Working through Stewart's "Galois Theory" at the moment, want to understand simple transcendental field extensions and the theorem that states that the field of rational expressions in a field $K$ is one (and vice versa). I think I understand the logic behind it, it being that if an element is transcendtal over $K$ you basically have no simpler way of creating a working field containing the element other than taking all possible rational expressions of it, while if an element is algebraic, the possible "size" of the field shrinks somewhat, because it does not need to contain "as much". What I'm having trouble with is the mechanics of the proof, specifically:
Theorem 5.3. The set of rational expressions $K(t)$ is a simple transcendental extension of the subfield $K$ of $\Bbb C$.

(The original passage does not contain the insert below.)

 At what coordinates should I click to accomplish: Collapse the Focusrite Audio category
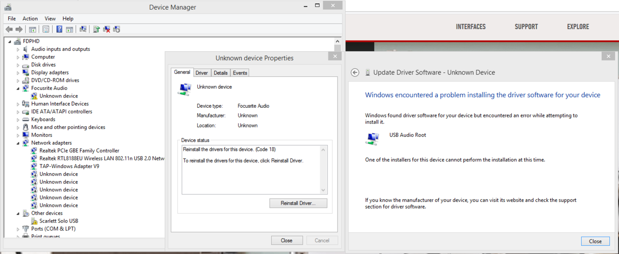click(x=18, y=88)
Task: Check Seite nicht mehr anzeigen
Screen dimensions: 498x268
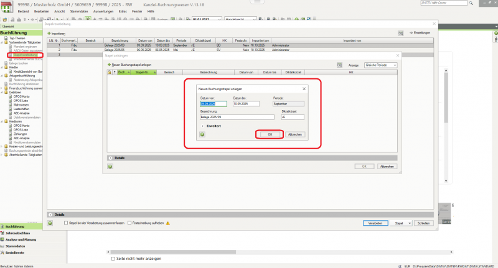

Proof. Clearly $K(t) : K$ is a simple extension, generated by $t$. If $p$ is a polynomial over $K$ such that $p(t) = 0$ then $p = 0$ by definition of $K(t)$, so the extension is transcendental.
The part I don't understand is in bold italics. I understand that if the only polynomial that $t$ satisfies is the zero polynomial, then $t$ is transcendental, but how does the definition of $K(t)$ imply that $p$ even is zero in the first place?
Edit: Just to clarify, in the theorem $t$ is a new variable and $K(t)$ is the field of rational expressions in $t$ over $K$.
Either $t$ satisfies a nonzero polynomial equation $p(t) = 0$ for some polynomial, $p$, with coefficients in $K$ or it does not.
The theorem hypothesizes that $K(t)$ is a transcendental extension. Therefore, there is no nonzero polynomial, $p$, with coefficients in $K$ such that $p(t) = 0$.